With so much stacked in its hands, Rainbow carries the potential disaster for tracks to tumble down isolated tangents, but the echoes of the band's past are enough for the album to maintain a well-measured balance. “Raffesia”, the opening track, risks wandering aimlessly into that slow, dull-edged ear-roughing that translates to “quiet part” in post-rock, but up rises a blues-driven psych line, and while the song does crash heavier and louder than it began, it's cut a new path towards its calculated end. (These surges back towards psych rock are often brought about by the guest guitar contributions of Michio Kurihara, a member of the long-lived but sparsely storied Ghost, who have a new LP, In Stormy Nights). The last track, “No Sleep Until I Become Hollow,” perches precariously on the album's narrow end, almost in response to the first track's close-to-bursting restraint. A soft tape hiss resembles a cold mist over guitar lines laid softly along four static minutes.

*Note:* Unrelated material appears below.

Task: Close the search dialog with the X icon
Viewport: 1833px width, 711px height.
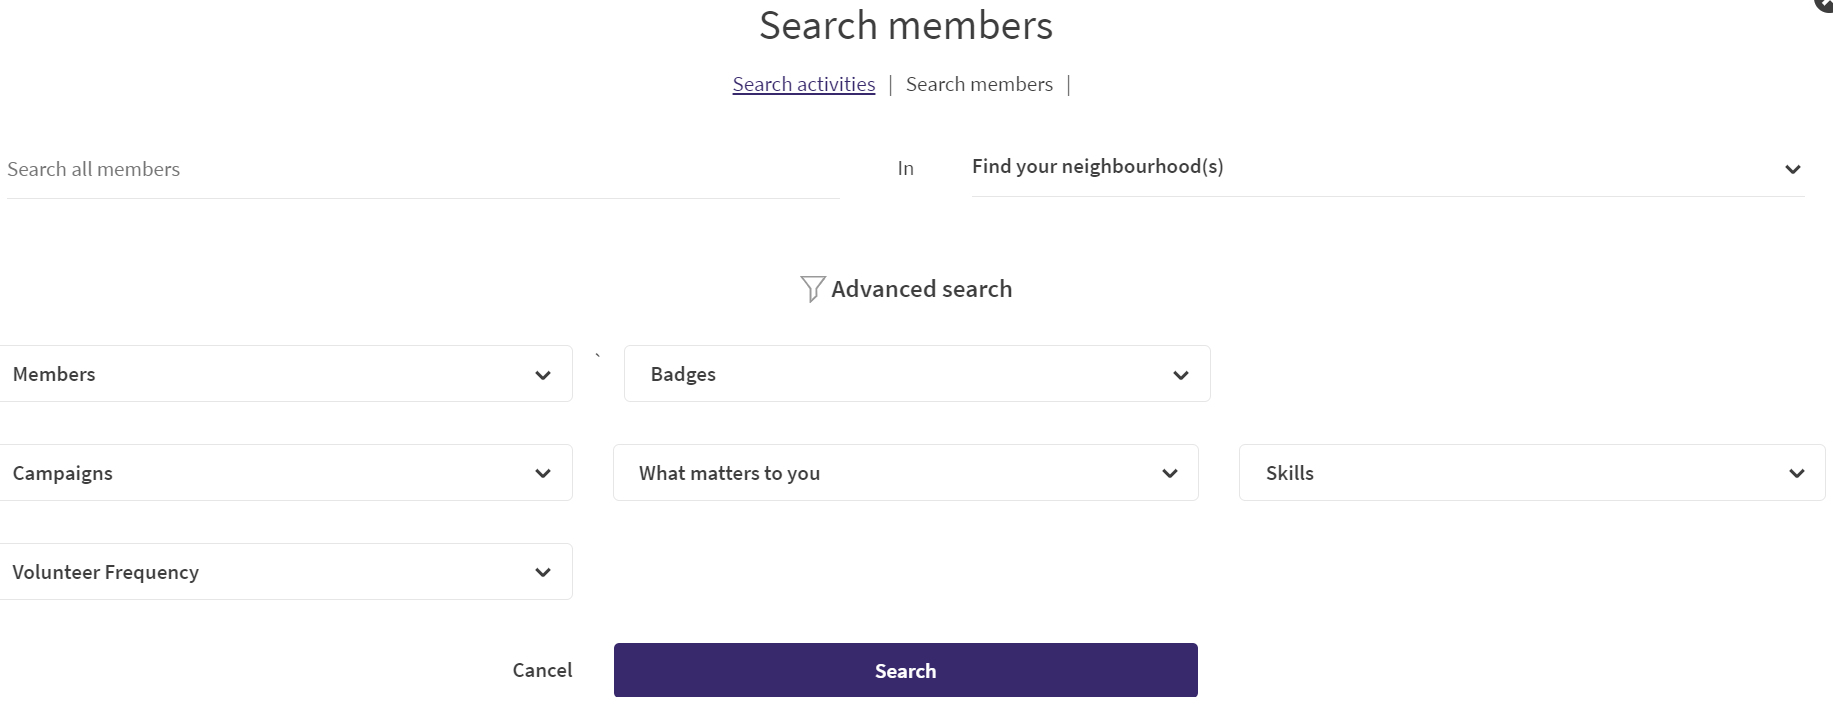Action: (1824, 5)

It's the long-tethered restraint of post-rock, with out the bombastic payoff. The album's remaining tracks tend to waver between these two book-ended pieces.

The title track, “Rainbows”, is whispered in a lounge back in swinging London, stylized in a slow motion groove that sends guitar solos wafting like cigarette smoke. It has a residual compliment in “You Laughed Like a Watermark,” but the tune is different, the angle slightly askance: a delicately sparse, morosely grungy guitar riff.

And there are plenty of tracks that hearken back to Pink, (though curiously, almost none that refer to the drone metal of their Sunn o))) collaboration, Altar). For instance, the production choices in “Fuzzy Reactor” are initially curious; intensely close-mic’d lead guitar panned hard right, with muddled rhythm guitar playing distantly to the left. It's a choice that mimics the old mono recordings of the 60's while resuscitating the best of Pink's jam-crunchy psych romps, with Kurihara continually battering at the boundary between psych and metal with his multi-toned guitar solos. It's slightly novel for Kurihara and Boris, and though it's an environment we've wandered before, we'd never followed these wizened guides.